From: Jesper Dangaard Brouer <brouer@redhat.com>
To: Lorenzo Bianconi <lorenzo.bianconi@redhat.com>
Cc: mcroce@redhat.com, Lorenzo Bianconi <lorenzo@kernel.org>,
netdev@vger.kernel.org, davem@davemloft.net,
ilias.apalodimas@linaro.org, jonathan.lemon@gmail.com,
brouer@redhat.com
Subject: Re: [PATCH v4 net-next 2/3] net: page_pool: add the possibility to sync DMA memory for device
Date: Tue, 19 Nov 2019 22:17:18 +0100 [thread overview]
Message-ID: <20191119221718.3d050008@carbon> (raw)

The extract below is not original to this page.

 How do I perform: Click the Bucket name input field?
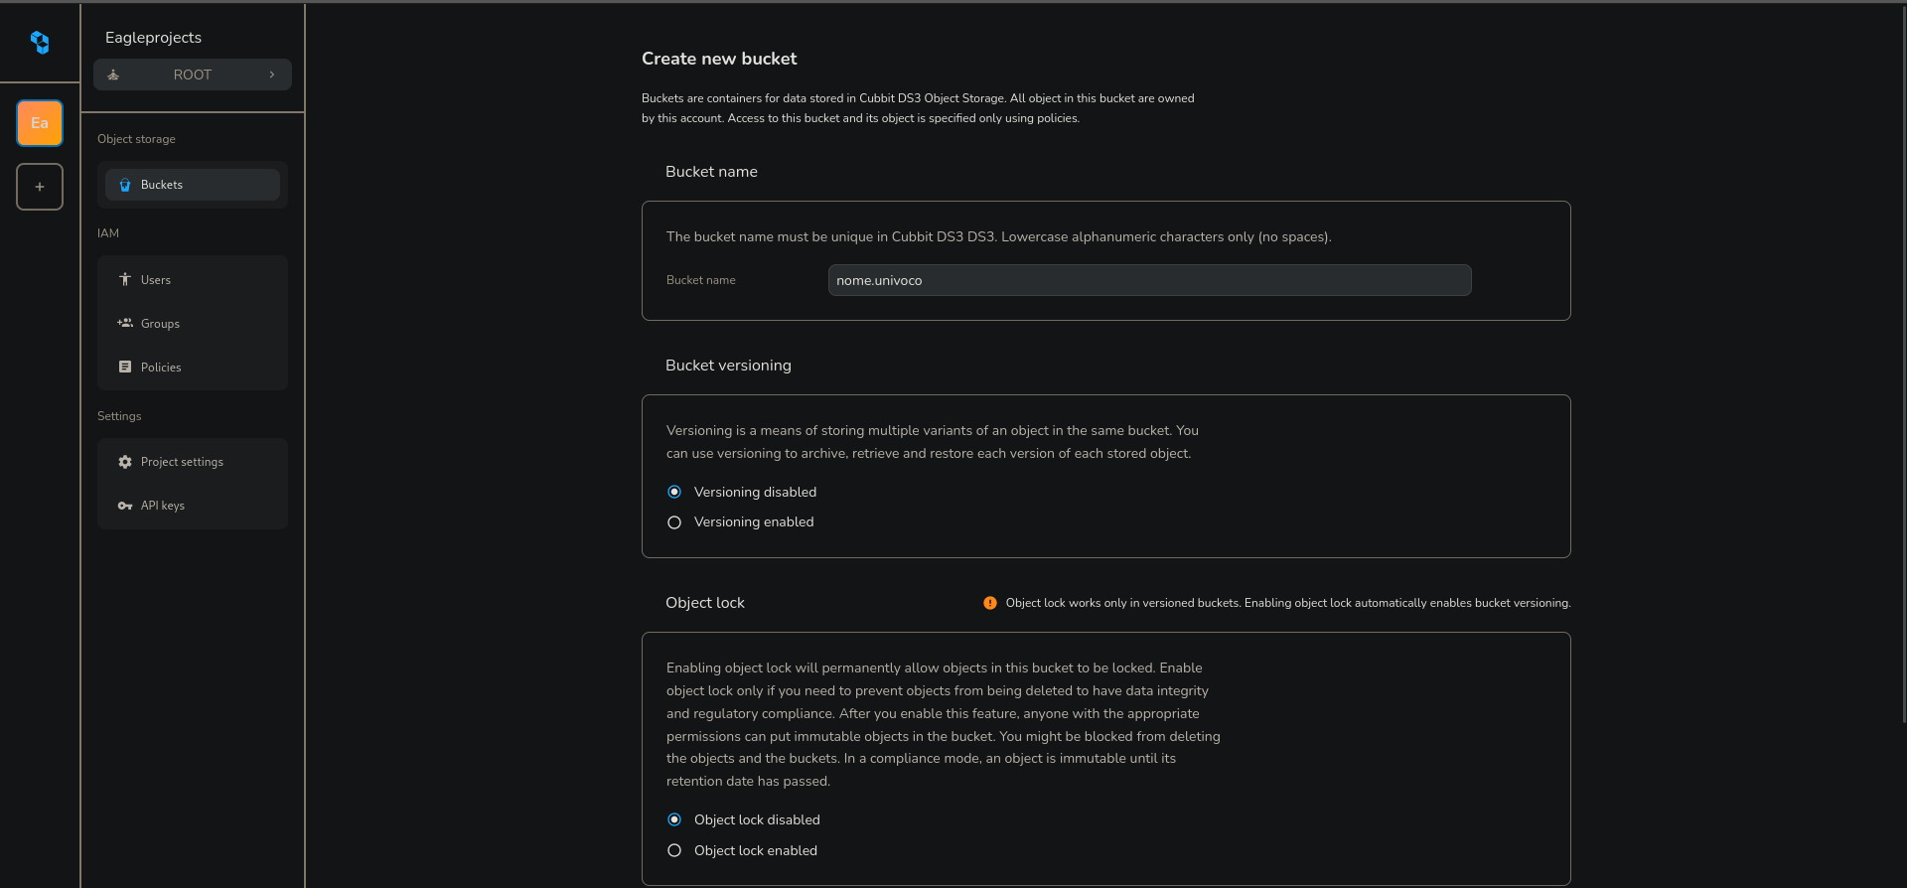pyautogui.click(x=1149, y=280)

In-Reply-To: <20191119152543.GD3449@localhost.localdomain>
On Tue, 19 Nov 2019 17:25:43 +0200
Lorenzo Bianconi <lorenzo.bianconi@redhat.com> wrote:
> > On Tue, 19 Nov 2019 14:14:30 +0200
> > Lorenzo Bianconi <lorenzo.bianconi@redhat.com> wrote:
> >
> > > > On Mon, 18 Nov 2019 15:33:45 +0200
> > > > Lorenzo Bianconi <lorenzo@kernel.org> wrote:
> > > >
> > > > > diff --git a/include/net/page_pool.h b/include/net/page_pool.h
> > > > > index 1121faa99c12..6f684c3a3434 100644
> > > > > --- a/include/net/page_pool.h
> > > > > +++ b/include/net/page_pool.h
> > > > > @@ -34,8 +34,15 @@
> > > > > #include <linux/ptr_ring.h>
> > > > > #include <linux/dma-direction.h>
> > > > >
> > > > > -#define PP_FLAG_DMA_MAP 1 /* Should page_pool do the DMA map/unmap */
> > > > > -#define PP_FLAG_ALL PP_FLAG_DMA_MAP
> > > > > +#define PP_FLAG_DMA_MAP 1 /* Should page_pool do the DMA map/unmap */
> > > > > +#define PP_FLAG_DMA_SYNC_DEV 2 /* if set all pages that the driver gets
> > > > > + * from page_pool will be
> > > > > + * DMA-synced-for-device according to the
> > > > > + * length provided by the device driver.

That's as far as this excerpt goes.